I wrote up the final report on the project MICRO - Human Bodily Micromotion in Music Perception and Interaction before Christmas. Now I finally got around to wrapping up the project pages. With the touch of a button, the project’s web page now says “completed”. But even though the project is formally over, its results will live on.

Aims and objectives

The MICRO project sought to investigate the close relationships between musical sound and human bodily micromotion. Micromotion is here used to describe the smallest motion that we can produce and experience, typically at a rate lower than 10 mm/s.

Example plots of the micromotion observed in the motion capture data of a person standing still for 10 minutes.

The last decades have seen an increased focus on the role of the human body in both the performance and the perception of music. Up to now, however, the micro-level of these experiences has received little attention.
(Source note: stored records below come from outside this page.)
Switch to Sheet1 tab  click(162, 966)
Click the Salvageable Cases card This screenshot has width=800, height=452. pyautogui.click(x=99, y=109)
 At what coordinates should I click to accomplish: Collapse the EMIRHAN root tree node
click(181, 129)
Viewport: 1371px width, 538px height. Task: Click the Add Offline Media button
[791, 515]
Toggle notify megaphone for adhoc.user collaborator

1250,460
The main objective of MICRO was broken down into three secondary objectives:

  1. Define a set of sub-categories of music-related micromotion.
  2. Understand more about how musical sound influences the micromotion of perceivers and which musical features (such as melody, harmony, rhythm, timbre, loudness, spatialization) come into play.
  3. Develop conceptual models for controlling sound through micromotion, and develop prototypes of interactive music systems based on these models.

Results

The project completed most of its planned activities and several more:

  1. The scientific results include many insights about human music-related micromotion. Results have been presented in one doctoral dissertation, two master theses, several journal papers, and at numerous conferences. As hypothesized, music influences human micromotion. This has been verified with different types of music in all the collected datasets. We have also found that music with a regular and strong beat, particularly electronic dance music, leads to more motion. Our data also supports the idea that music with a pulse of around 120 beats per minute is more motion-inducing than music with slower or faster tempi. In addition, we found that people generally moved more when listening with headphones. Towards the end of the project, we began studying whether there are individual differences. One study found that people who score high on empathic concern move more to music than others. This aligns with findings from recent studies of larger-scale music-related body motion.
  2. Data collected from the project has been released openly in Oslo Standstill Database. The database contains data from all Championships of Standstill, the Headphones-Speakers study, and from the Sverm project that preceded MICRO.
  3. Software developed during the project has been made openly available. This includes various analysis scrips implemented in Jupyter Notebooks. Several of the developed software modules have been wrapped up in the Musical Gestures Toolbox for Python.
  4. The scientific results have inspired a series of artistic explorations, including several installations and performances with the Self-playing Guitars, Oslo Muscle Band, and the Micromotion Apps.
  5. The project and its results have been featured in many media appearances, including a number of newspaper stories and several times on national TV and radio.

Open Research

MICRO has been an Open Research flagship project. This includes making the entire project as open as possible but as closed as necessary. The project shares publications, data, source code, application, and other parts of the research process openly.

Summing up

I am very happy about the outcomes of the MICRO project. This is largely thanks to the fantastic team, particularly postdoctoral fellow Victor Gonzalez Sanchez and doctoral fellow Agata Zelechowska.

Results from the Sverm project inspired the MICRO project, and many lines of thought will continue in my new AMBIENT project. I am looking forward to researching unconscious and involuntary micromotion in the years to come.